- [What needs to be done]: Each line from the material with the word "jpeg" in it must be copied.

- [Data for this exercise]:

•••

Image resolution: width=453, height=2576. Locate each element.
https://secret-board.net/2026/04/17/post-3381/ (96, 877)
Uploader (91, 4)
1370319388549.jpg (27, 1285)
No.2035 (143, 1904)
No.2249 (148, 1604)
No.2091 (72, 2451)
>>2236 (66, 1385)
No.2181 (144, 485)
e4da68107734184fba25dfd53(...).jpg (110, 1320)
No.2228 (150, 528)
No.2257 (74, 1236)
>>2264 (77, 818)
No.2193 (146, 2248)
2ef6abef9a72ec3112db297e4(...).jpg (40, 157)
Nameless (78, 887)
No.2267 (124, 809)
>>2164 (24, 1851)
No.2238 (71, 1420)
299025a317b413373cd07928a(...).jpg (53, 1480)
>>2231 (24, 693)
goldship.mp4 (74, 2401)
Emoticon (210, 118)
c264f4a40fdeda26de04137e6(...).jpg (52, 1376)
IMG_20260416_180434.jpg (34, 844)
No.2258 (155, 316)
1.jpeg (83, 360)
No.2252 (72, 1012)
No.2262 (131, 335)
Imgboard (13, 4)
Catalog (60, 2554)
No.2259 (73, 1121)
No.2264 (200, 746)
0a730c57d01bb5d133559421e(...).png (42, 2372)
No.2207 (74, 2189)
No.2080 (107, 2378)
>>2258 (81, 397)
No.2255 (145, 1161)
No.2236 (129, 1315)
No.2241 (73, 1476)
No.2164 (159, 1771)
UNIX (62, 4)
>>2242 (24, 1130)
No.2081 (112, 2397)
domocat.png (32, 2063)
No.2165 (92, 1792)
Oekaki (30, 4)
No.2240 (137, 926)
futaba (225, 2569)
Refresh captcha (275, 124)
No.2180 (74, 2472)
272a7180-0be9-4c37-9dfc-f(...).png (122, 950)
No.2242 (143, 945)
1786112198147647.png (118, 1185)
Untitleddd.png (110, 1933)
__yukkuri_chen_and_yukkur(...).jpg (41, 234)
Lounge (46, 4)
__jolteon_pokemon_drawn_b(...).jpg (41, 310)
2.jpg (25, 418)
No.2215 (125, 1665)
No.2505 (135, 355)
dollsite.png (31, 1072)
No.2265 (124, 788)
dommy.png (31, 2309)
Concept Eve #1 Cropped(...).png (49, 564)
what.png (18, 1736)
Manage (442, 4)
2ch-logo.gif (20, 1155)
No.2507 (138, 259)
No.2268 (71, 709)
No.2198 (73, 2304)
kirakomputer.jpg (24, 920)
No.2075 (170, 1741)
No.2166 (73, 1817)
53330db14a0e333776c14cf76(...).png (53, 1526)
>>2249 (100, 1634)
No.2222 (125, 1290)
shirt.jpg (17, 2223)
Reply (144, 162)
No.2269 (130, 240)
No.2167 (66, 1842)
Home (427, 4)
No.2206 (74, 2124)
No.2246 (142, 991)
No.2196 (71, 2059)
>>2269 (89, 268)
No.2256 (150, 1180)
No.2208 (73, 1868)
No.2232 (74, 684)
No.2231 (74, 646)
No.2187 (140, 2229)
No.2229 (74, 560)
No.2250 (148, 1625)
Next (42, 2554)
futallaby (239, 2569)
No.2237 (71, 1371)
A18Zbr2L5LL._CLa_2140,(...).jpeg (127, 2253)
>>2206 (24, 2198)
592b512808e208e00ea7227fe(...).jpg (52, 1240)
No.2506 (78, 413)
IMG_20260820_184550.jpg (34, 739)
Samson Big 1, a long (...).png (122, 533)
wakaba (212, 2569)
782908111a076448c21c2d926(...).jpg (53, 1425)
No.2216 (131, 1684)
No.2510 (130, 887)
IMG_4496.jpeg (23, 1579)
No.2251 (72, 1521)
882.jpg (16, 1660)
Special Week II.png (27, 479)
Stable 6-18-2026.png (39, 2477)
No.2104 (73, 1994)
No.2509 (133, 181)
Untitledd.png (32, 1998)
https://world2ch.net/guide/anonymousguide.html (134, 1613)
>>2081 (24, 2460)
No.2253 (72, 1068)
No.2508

•••

- [Answer to this task]:
1.jpeg (83, 360)
A18Zbr2L5LL._CLa_2140,(...).jpeg (127, 2253)
IMG_4496.jpeg (23, 1579)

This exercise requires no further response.